On the one hand, I have read that Infinite Time Turing Machines (ITTMs) are able to determine whether a given input corresponds to a real that encodes a well-order (assuming that there exists a fixed, ITTM-computable way to encode a well-order of natural numbers into a single real number).
On the other hand, I have read that there exists a notion of reals recognizable by ITTMs, that is, basically, there exist real numbers that satisfy a given set of properties, but ITTMs are not able to determine whether a given real satisfies these properties.
The question is: are ITTMs able to recognize well-orders for arbitrarily large countable ordinals?
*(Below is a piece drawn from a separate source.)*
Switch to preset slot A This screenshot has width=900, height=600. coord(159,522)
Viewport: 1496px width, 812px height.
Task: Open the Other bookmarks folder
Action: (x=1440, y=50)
If not, what is the smallest (countable) ordinal $\alpha$ such that if a real encodes a well-order of order type $\beta \ge \alpha$, there does not exist an ITTM which is able to recognize this fact?
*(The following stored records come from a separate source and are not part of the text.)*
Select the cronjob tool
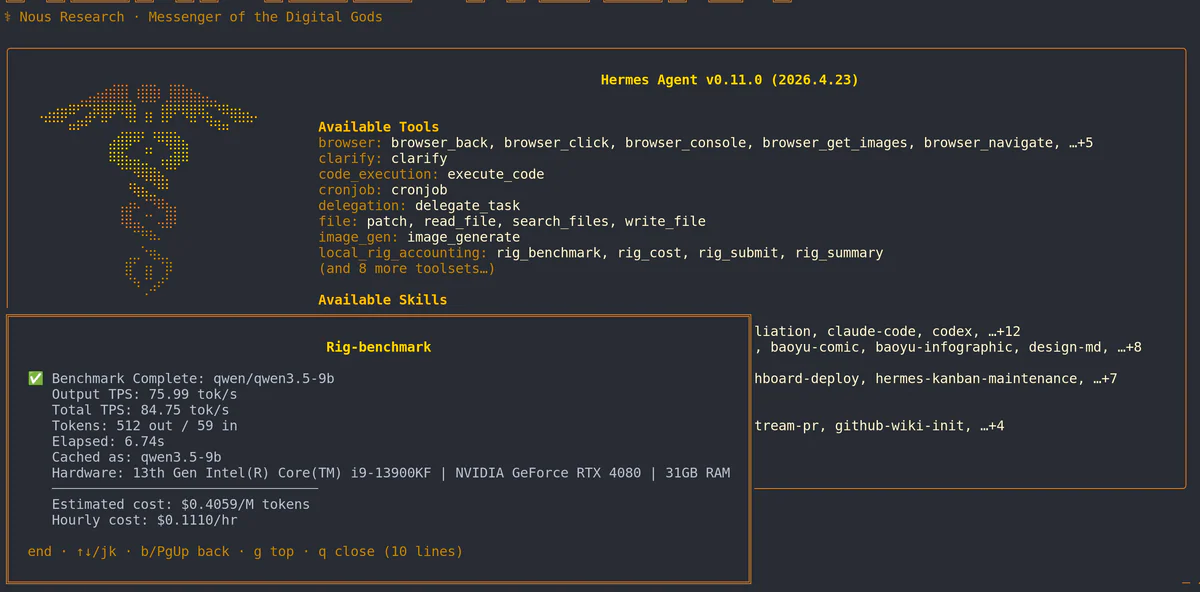The image size is (1200, 592). (x=419, y=189)
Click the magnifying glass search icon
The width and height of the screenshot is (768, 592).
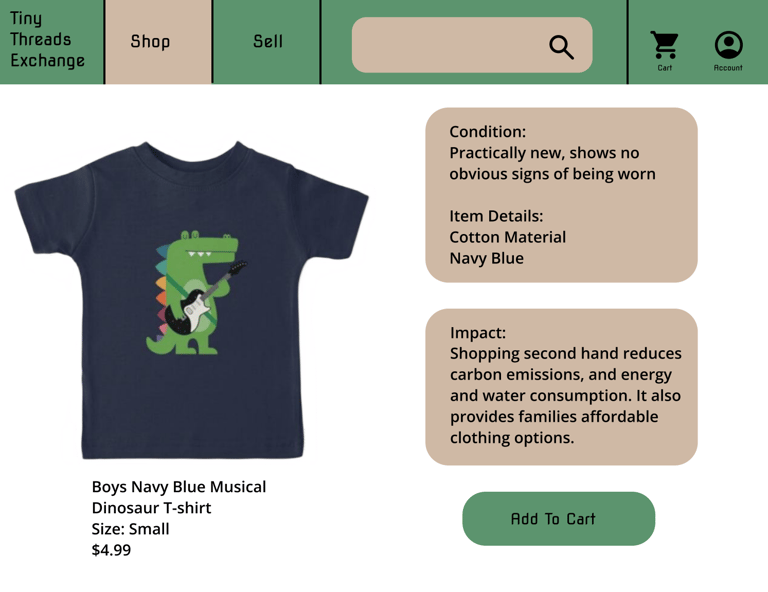click(x=561, y=47)
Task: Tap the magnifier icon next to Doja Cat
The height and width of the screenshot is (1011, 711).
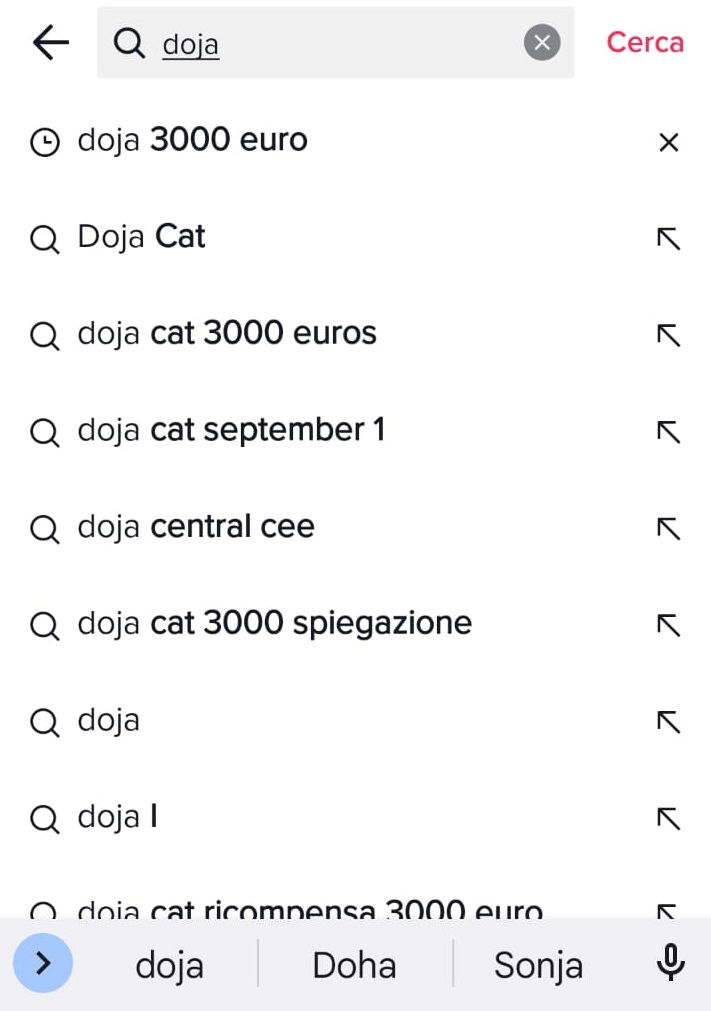Action: (44, 238)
Strictly speaking, this is a little vague. A given real number (encoding a well-order) by definition corresponds to a unique ordinal $\alpha$. I think what you mean to say is: "are ITTMs able to recognize well-orders for arbitrarily large countable ordinals?"
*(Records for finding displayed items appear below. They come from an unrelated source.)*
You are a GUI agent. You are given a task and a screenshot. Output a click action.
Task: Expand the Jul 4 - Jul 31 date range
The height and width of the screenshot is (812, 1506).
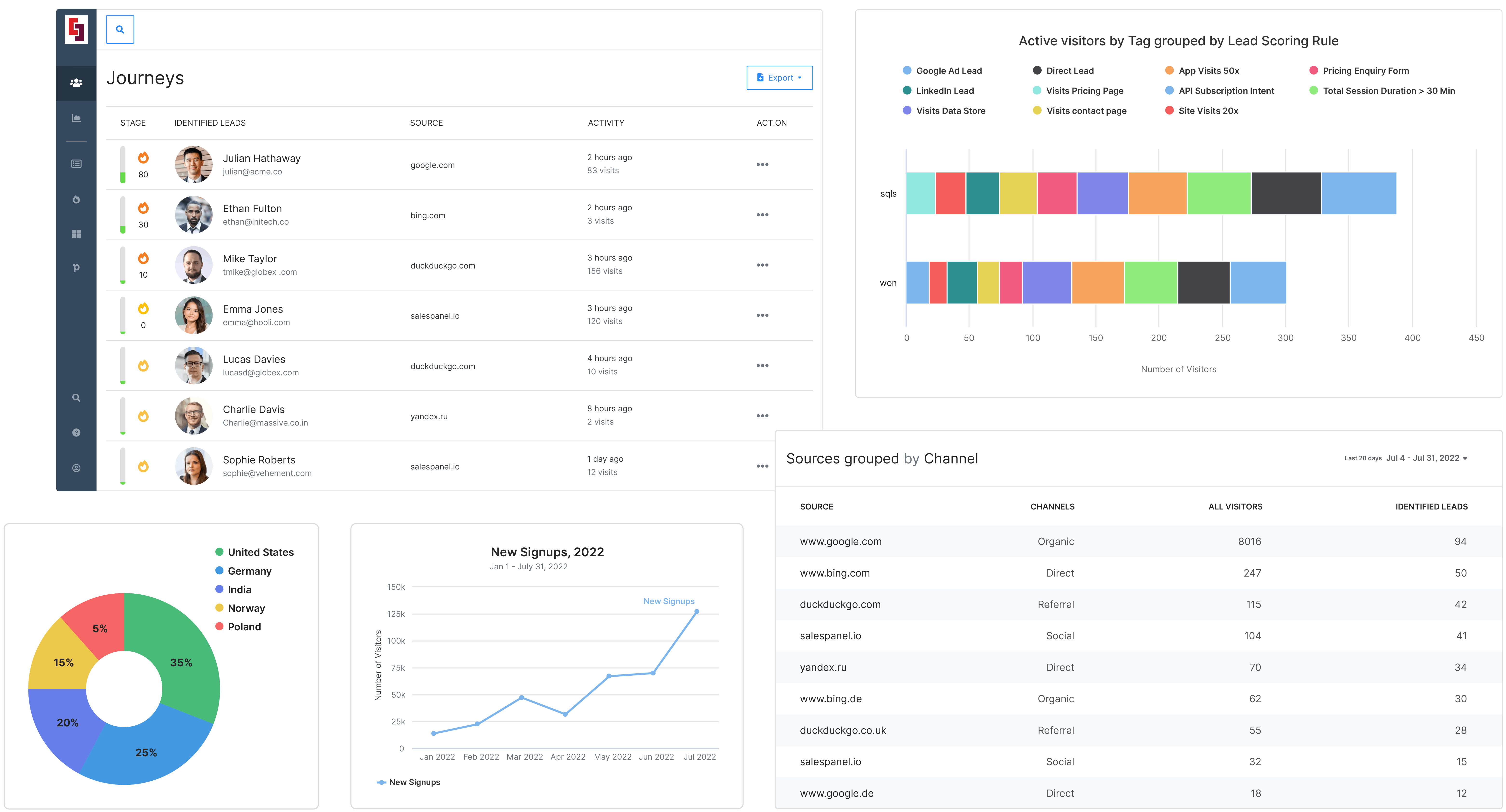coord(1426,458)
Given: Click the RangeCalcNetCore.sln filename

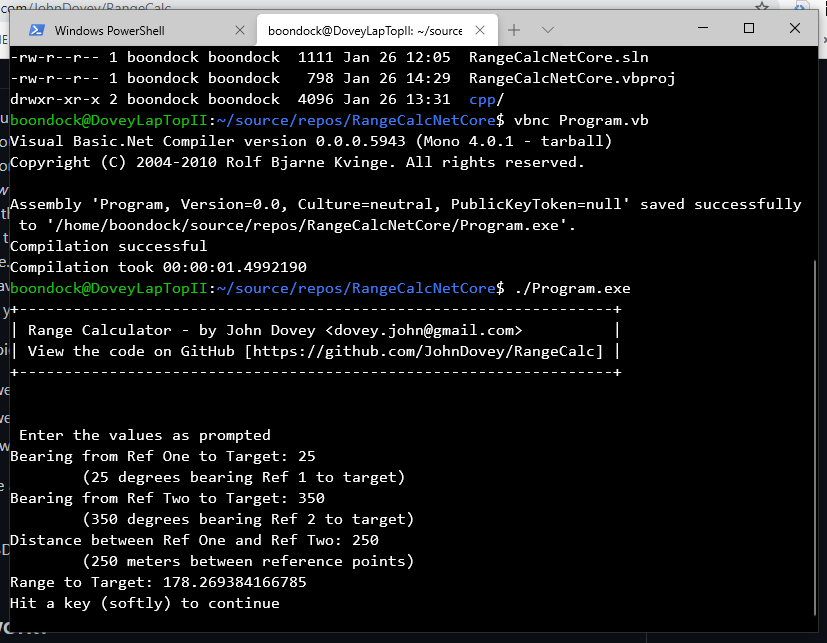Looking at the screenshot, I should point(558,57).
Regarding your question, there are two different notions. The first part below is a bit longer (but I have tried to repeat the same point a few times).
(1) There exists a single ITTM that will always halt with a $\{0,1\}$ when given an arbitrary real number (say on the input tape), essentially as an input. The $0$ would mean that the real number doesn't represent a well-order (on $\mathbb{N}$) with order-type $\alpha$ (for some countable $\alpha$). $1$ would mean that the real number does represent a well-order (on $\mathbb{N}$) with order-type $\alpha$ (for some countable $\alpha$).
So for the question:
Based on what I said in last paragraph, I will reiterate this point again. There exists a single ITTM which will decide the real number as encoding a well-order or not (for arbitrarily large $\alpha$).
If the real number was present on input tape at the beginning of computation, then it doesn't matter how large or small $\alpha$ is. As long as $\alpha$ is countable and the corresponding real number encodes $\alpha$ (in the sense of well-order), then the given ITTM will run for roughly time $\alpha$ and then halt and give a $1$. If the real number doesn't encode a well-order then the ITTM would still halt and give a $0$ as output at some point.
So in that sense, a single ITTM not only "recognizes" (in the sense that it halts for a positive answer) but actually "decides" (in the sense that it halts for both positive and negative answers) for any given real-number whether it encodes a well-order or not.
(2) On the other hand, consider an ITTM starts from blank input. Then there are few different notions.
One is that it halts after sometime with a real as output on its tape. In that case, the real number on output (if it encodes a well-order at all) will encode a well-order with order-type $<\gamma$ (the $\gamma$ being sup of writeable ordinals).
The second notion is that it never halts but the output becomes stable after a certain time (and never changes after that). In that case the real number on output (if it encodes a well-order at all) will encode a well-order with order-type $<\zeta$ (the $\zeta$ being sup of eventually writeable ordinals).